There's this ludicrous thing they do on Facebook at the moment where they inform you that one of your friends "is attending an event near you." I'll often dutifully click on the event, assuming that, by "near me" they might mean at Jackson's Lane or up at the Gatehouse in the village. Sadly, I think Facebook might need to reappraise their concept of "near" when it comes to London. This morning's "near" was Highbury corner. Yesterday's was the Central School of Speech and Drama. I get Camden, Angel, Hackney... I've even had the West End!
It's curious, isn't it, how concepts of distance change depending on where you are in the word? As a young man I would regularly travel the 15 miles into Northampton without blinking. If I were still living in Higham and someone told me a friend was attending an event in Northampton, I might even contact them and ask if they wanted to meet for lunch... Unless of course they were from Higham as well, in which case they'd think I was mad!
London, however, is a curiously compartmentalised place and the places Londoners consider "close" are reserved for those within a few stops on the same tube line, or areas within very very easy walking distance. Traffic is always so bad that it often takes a huge amount of time to get pretty much anywhere. If you take a bus you have to factor in a possible change of driver, or some kind of altercation which normally ends with the driver switching his engine off!

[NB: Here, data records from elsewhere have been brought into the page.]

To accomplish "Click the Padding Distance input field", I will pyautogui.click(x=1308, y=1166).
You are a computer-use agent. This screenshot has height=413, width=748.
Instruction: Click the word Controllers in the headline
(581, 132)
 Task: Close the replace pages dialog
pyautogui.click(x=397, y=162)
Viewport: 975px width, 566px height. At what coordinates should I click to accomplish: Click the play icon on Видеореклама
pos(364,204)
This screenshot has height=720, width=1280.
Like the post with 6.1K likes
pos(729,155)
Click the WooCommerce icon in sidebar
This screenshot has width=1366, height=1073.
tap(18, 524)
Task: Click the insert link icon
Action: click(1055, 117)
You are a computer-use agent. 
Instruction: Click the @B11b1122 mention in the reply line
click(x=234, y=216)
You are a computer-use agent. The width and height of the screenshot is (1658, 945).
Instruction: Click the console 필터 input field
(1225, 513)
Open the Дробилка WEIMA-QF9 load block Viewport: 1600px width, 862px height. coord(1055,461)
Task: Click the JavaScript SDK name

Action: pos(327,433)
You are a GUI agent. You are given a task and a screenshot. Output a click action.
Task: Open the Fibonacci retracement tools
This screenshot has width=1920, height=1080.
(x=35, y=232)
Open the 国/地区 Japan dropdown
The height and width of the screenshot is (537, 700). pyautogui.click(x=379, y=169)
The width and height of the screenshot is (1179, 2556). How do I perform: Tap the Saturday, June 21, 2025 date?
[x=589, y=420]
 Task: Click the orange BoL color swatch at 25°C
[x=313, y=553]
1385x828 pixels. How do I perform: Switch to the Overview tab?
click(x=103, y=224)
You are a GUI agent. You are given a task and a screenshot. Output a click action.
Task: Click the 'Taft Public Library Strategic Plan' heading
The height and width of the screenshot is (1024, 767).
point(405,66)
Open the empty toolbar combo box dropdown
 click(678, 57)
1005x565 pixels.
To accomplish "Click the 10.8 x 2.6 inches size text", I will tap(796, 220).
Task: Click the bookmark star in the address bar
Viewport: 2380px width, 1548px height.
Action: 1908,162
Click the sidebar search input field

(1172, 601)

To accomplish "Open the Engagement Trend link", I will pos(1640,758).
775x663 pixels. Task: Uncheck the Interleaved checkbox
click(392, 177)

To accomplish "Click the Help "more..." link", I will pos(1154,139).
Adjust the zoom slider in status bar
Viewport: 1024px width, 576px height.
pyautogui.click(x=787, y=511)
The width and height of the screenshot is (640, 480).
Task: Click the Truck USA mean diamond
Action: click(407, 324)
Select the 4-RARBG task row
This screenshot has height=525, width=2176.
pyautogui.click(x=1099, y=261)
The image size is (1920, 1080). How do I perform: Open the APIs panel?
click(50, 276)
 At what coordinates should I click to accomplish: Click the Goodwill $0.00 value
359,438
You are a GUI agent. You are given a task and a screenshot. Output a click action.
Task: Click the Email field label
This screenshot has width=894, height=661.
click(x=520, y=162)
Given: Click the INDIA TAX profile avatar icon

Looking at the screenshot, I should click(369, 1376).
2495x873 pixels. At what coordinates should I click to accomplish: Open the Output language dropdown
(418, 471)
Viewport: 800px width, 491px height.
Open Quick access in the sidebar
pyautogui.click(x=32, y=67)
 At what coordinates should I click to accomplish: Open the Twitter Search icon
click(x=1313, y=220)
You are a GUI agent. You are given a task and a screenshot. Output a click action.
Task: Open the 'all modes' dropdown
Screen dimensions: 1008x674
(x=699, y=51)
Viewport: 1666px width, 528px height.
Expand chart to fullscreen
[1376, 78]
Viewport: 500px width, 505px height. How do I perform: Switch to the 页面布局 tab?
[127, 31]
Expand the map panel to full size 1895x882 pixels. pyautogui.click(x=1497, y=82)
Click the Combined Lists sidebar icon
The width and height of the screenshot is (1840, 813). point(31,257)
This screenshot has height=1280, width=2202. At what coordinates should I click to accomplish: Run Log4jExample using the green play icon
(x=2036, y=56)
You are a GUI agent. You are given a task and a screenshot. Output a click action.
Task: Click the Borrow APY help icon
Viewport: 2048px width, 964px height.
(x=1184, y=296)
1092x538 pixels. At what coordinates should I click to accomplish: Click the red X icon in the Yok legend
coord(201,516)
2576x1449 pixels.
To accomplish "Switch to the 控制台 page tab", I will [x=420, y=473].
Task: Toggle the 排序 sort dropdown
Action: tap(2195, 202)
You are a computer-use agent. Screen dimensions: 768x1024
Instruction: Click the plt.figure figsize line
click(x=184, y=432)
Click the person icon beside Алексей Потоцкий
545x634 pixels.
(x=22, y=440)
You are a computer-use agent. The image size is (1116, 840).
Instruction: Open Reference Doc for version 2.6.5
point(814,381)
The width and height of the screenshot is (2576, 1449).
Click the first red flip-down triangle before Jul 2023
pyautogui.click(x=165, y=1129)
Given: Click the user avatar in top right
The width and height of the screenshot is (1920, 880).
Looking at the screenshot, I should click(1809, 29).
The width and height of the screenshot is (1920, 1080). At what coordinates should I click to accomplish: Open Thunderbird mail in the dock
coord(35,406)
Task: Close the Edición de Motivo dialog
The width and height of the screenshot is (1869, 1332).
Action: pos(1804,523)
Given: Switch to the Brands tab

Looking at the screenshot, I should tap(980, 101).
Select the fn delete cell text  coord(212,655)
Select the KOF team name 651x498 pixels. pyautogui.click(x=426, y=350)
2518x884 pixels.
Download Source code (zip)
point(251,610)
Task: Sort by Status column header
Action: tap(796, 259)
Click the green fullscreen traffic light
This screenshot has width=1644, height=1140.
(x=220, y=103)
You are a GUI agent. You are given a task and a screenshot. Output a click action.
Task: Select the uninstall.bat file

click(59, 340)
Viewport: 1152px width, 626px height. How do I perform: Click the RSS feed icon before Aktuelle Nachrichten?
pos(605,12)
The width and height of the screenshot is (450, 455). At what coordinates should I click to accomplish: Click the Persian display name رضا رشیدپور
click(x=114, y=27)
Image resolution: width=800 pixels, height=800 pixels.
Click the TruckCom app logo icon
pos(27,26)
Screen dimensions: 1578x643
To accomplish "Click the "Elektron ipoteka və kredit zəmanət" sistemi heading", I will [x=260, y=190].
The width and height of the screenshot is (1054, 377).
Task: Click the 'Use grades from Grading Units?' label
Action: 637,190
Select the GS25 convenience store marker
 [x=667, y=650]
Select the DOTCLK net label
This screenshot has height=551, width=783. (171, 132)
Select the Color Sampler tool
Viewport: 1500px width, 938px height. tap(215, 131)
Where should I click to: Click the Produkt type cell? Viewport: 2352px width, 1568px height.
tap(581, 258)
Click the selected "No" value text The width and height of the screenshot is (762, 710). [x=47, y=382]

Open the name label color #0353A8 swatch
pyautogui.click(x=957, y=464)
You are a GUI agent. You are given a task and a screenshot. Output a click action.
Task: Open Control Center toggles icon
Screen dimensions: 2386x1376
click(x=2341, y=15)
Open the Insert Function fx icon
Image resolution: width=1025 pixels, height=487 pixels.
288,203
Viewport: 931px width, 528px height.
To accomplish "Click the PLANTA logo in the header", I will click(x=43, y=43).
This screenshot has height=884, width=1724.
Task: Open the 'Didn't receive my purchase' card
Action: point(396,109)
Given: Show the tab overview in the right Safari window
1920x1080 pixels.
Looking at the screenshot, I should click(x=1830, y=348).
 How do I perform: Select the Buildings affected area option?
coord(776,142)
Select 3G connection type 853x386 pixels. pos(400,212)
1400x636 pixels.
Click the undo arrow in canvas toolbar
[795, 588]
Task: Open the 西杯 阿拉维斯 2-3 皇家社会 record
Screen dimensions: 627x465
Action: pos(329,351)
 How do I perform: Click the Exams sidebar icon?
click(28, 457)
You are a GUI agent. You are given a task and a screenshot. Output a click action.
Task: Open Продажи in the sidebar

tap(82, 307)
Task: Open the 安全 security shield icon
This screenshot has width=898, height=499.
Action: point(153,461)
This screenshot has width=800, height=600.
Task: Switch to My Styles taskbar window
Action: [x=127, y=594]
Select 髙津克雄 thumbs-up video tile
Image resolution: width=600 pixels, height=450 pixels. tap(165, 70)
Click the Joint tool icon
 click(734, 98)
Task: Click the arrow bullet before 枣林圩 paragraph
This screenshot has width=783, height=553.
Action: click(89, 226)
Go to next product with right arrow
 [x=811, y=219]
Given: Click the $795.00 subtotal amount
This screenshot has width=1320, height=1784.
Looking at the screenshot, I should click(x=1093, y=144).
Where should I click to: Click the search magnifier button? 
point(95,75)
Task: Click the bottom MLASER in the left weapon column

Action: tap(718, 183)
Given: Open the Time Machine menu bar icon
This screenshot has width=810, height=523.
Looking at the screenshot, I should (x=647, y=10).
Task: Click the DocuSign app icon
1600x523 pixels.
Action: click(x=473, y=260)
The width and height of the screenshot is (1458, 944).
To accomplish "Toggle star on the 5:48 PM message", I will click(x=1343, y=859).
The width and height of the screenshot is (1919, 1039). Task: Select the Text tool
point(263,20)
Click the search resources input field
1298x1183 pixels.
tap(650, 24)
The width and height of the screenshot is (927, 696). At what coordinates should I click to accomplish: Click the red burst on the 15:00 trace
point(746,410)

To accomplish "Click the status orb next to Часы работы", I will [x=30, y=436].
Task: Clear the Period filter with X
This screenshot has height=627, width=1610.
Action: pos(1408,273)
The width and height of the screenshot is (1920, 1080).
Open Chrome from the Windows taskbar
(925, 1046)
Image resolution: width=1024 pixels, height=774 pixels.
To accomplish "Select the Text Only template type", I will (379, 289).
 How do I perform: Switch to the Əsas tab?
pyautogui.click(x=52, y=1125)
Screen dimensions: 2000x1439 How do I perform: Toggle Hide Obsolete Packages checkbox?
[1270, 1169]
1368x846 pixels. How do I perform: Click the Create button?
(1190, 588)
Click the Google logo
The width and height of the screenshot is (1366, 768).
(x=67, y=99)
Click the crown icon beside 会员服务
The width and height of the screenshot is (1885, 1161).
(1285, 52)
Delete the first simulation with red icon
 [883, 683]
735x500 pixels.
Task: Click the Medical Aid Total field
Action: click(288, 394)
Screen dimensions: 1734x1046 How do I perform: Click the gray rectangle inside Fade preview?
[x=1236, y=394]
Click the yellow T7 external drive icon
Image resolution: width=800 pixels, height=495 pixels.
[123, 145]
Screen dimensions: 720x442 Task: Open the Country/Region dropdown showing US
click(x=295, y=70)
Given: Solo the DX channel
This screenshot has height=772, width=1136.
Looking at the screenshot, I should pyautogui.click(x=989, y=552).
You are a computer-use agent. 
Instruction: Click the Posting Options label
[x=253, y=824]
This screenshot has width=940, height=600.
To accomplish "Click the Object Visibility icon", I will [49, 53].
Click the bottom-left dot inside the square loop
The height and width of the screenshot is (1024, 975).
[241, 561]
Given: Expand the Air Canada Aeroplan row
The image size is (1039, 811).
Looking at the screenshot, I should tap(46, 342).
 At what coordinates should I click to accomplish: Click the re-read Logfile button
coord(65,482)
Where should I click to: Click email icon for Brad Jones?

Highbury is probably only three miles from Highgate, but it takes 45 minutes to reach. Bizarrely, most journeys in London take about an hour door to door. I don't quite know how that works out, but I think most of us factor in an hour for all journeys and are pleasantly surprised if we've time for a coffee at the other end. Imagine how far you'd get if you travelled for an hour out of Northampton? And everyone wonders why Londoners are all so grumpy.
Speaking of Highbury, I had to travel there today, on a crawling 43 bus, surrounded by hot, sweaty people, men with burst blood vessels in their eyes, and a crowd of adults with learning disabilities who didn't quite have the same sense of special awareness that one might normally expect on public transport.
The meeting all but shattered any hopes I've had of doing this installation I've been trying to plan for the last few months. The quote I'd initially been given trebled as I sat talking to the chap, the colour all but draining from my face as my hopes were dashed! I don't feel too upset. There comes a point when you have to acknowledge that an artistic endeavour is destined to line the pockets of everyone but yourself, so when the hugely inflated quotes start rolling in, you end up wondering why you're not trying to develop something with a far greater personal artistic legacy. I asked an editor in Newcastle for a quote, which arrived when I was on the bus on the way home from the disastrous meeting. It was so high that the cost of VAT on the bill alone was within £100 of the quote I'd had from a editor in London for the entire job! What I hate with a passion in my industry is greed. People trying to pull the wool over fellow creative people's eyes. If you want to fleece someone, fleece a banker!
In a way it's a relief that the project is over. It would have been a huge amount of work on my part, with, as I say, almost no financial reward. Letting go, however, is always a bit painful. Still, as I say whenever I'm talking to young people about careers in the business, being in the arts is all about falling over, taking a moment to register the pain and then dusting yourself off and getting on with the next mad mad-cap idea.
We watched an old episode of Top of the Pops this evening which featured Legs and Co dancing to The Birdie Song, with a curious half-time Scottish jig, whilst the audience did the familiar dance we all learned when we were about eight! It was some of the worst telly I've ever watched. The song is interminable. It goes on and on. Kid Jensen, who was presenting the show, literally didn't give a shit and introduced it as The Tweet Song and then, at the end, the Bird Song.
I'm now watching a programme about the EMI record label, which makes me wish I'd been born thirty years earlier!